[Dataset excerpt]
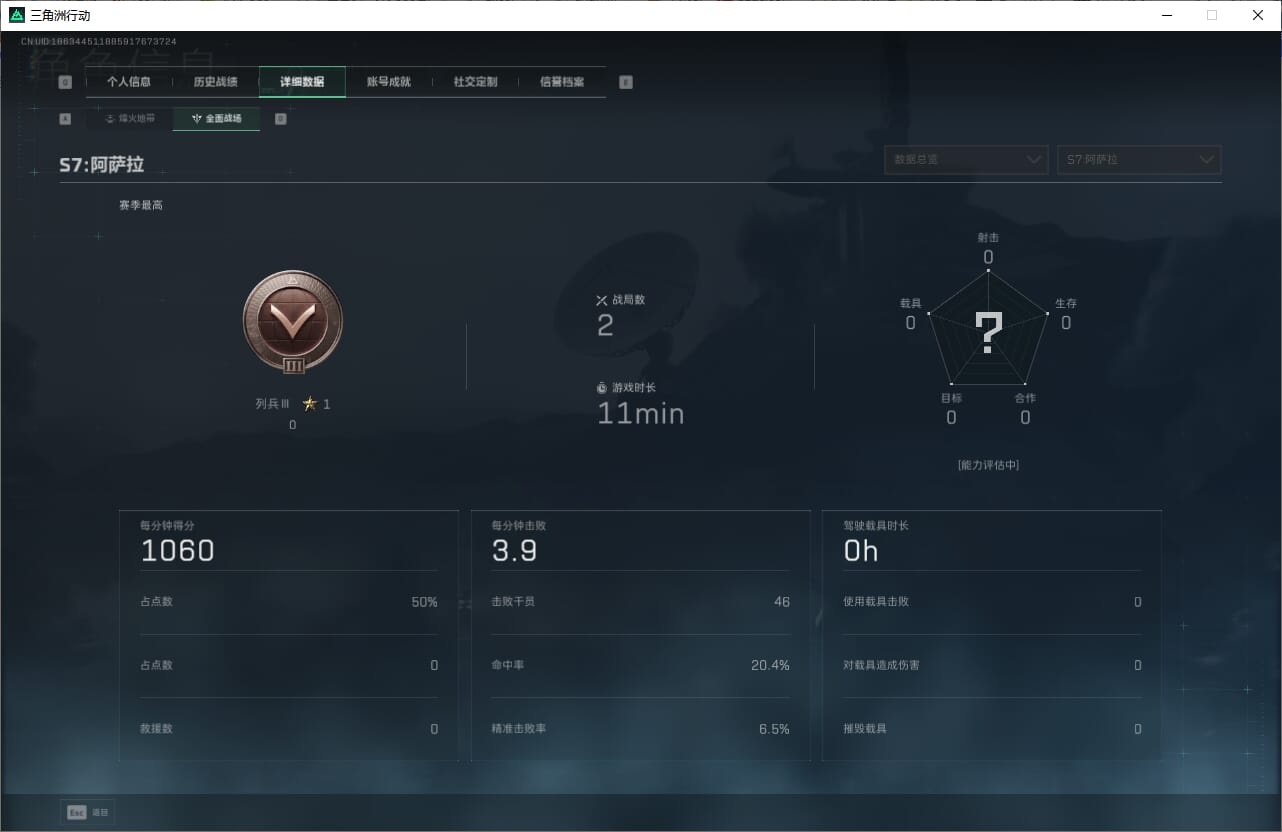Select the 信誉档案 tab
The height and width of the screenshot is (832, 1282).
562,82
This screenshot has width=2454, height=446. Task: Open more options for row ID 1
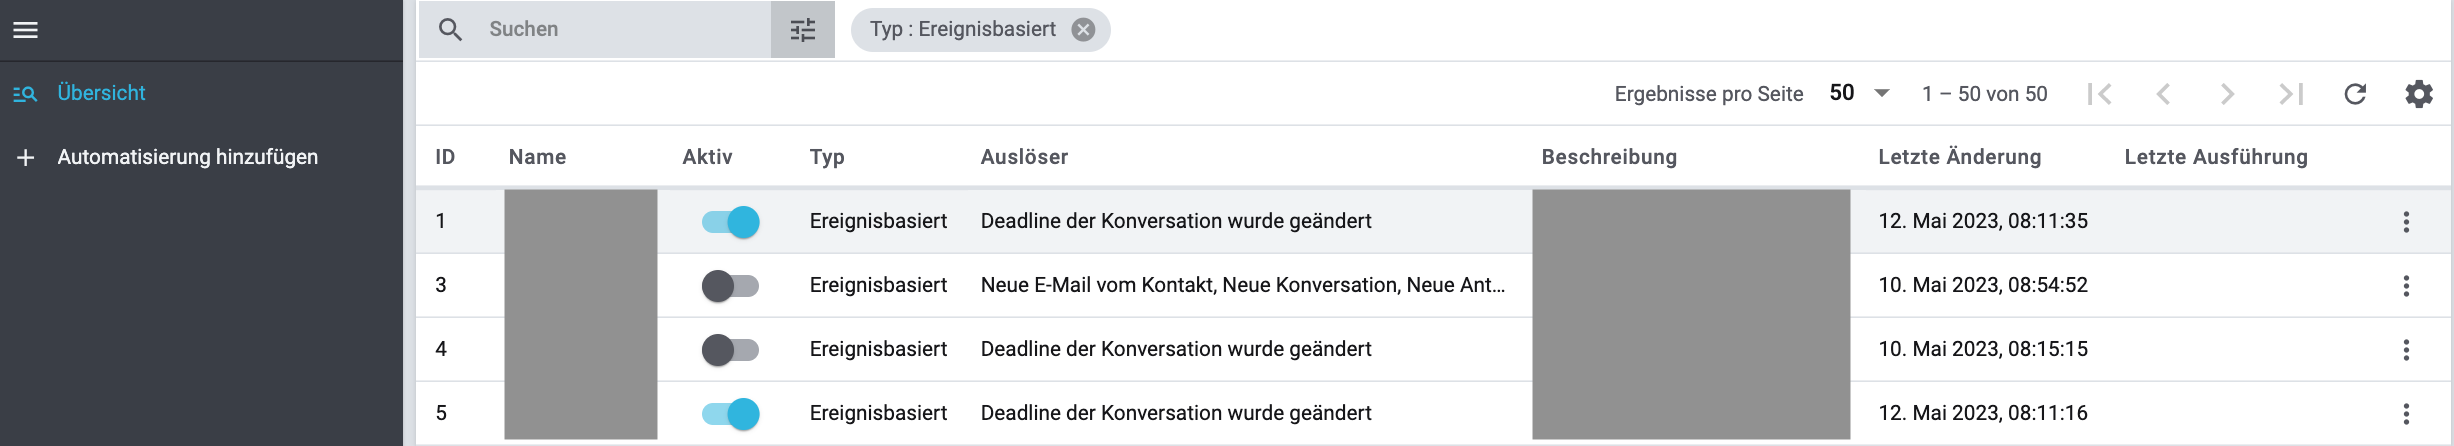pos(2406,222)
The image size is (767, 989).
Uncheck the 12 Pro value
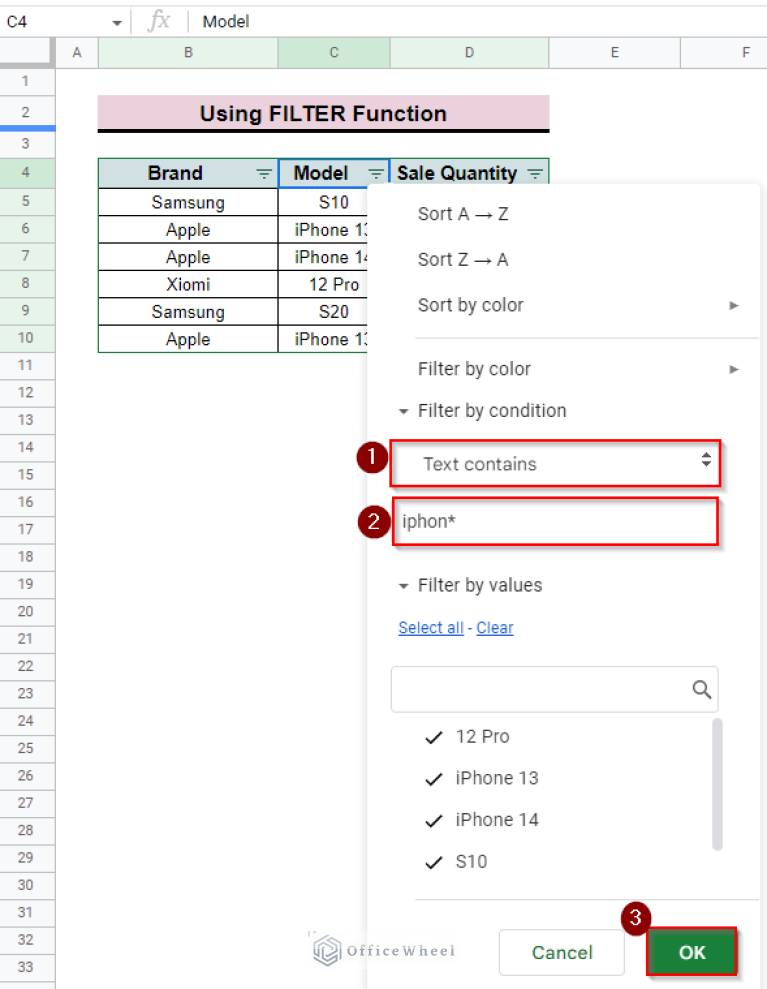point(433,737)
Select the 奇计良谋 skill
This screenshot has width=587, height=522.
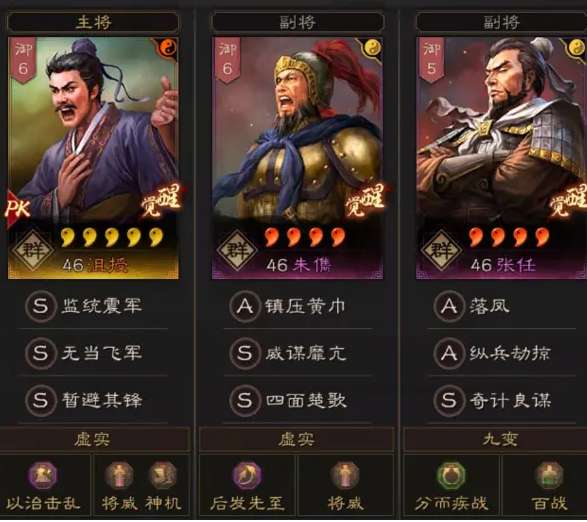coord(502,400)
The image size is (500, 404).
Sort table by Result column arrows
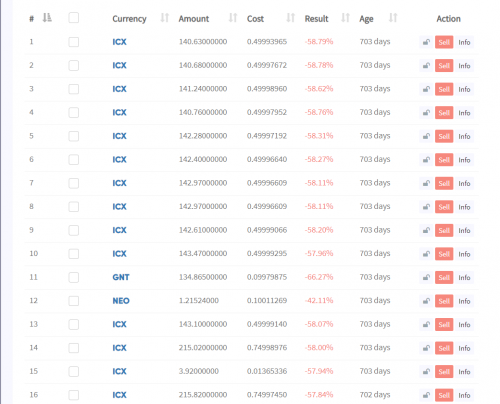345,18
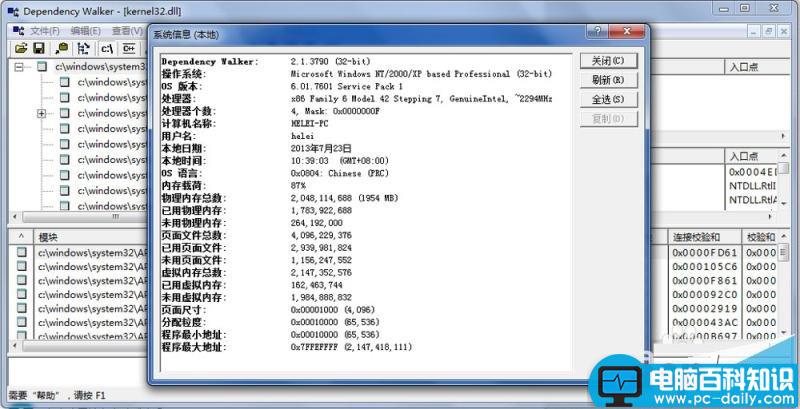The width and height of the screenshot is (800, 409).
Task: Click the 连接校验和 column header
Action: (x=703, y=237)
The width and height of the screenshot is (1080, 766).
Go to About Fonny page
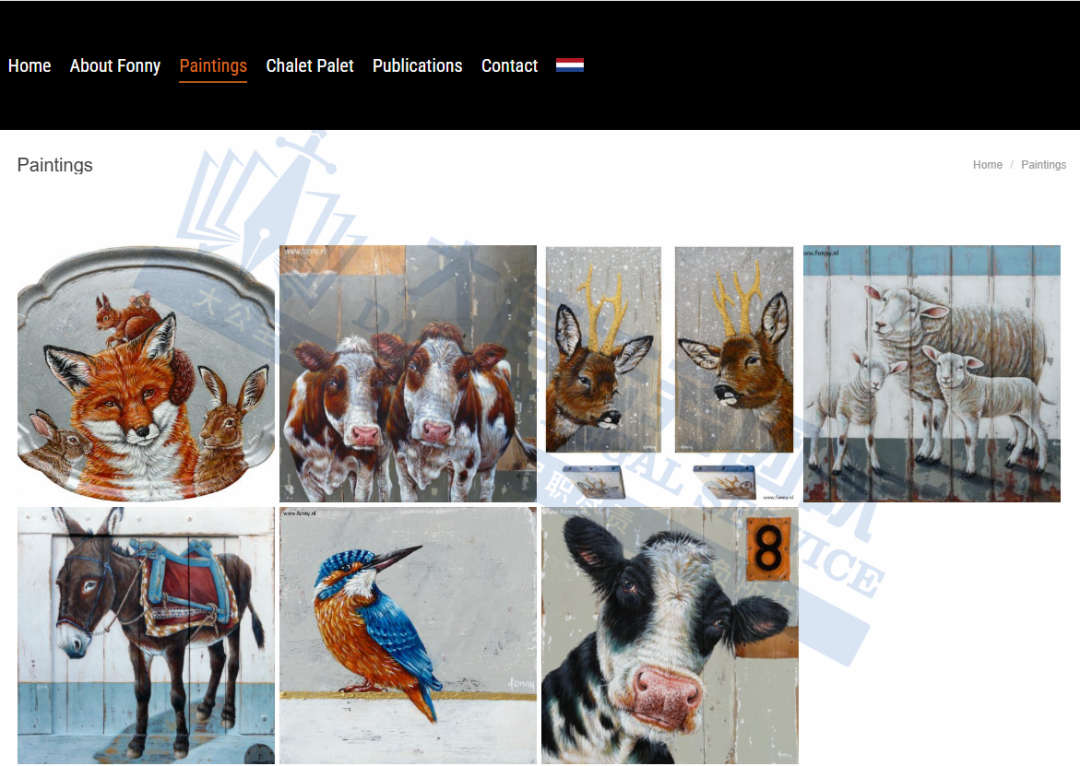click(115, 65)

--- Instruction ---
Rewrite all the rows above, replacing "image size" with "image dimensions" and changing nothing else. Leave out the pictures.

--- Task answer ---
Select the 信誉档案 tab
The height and width of the screenshot is (832, 1282).
562,82
This screenshot has width=2454, height=446. Task: Open more options for row ID 1
pos(2406,222)
The image dimensions is (767, 989).
Uncheck the 12 Pro value
point(433,737)
Select the 奇计良谋 skill
This screenshot has width=587, height=522.
coord(502,400)
The image dimensions is (500, 404).
Sort table by Result column arrows
345,18
The width and height of the screenshot is (800, 409).
Task: Click the 连接校验和 column header
Action: (x=703, y=237)
The width and height of the screenshot is (1080, 766).
Go to About Fonny page
click(115, 65)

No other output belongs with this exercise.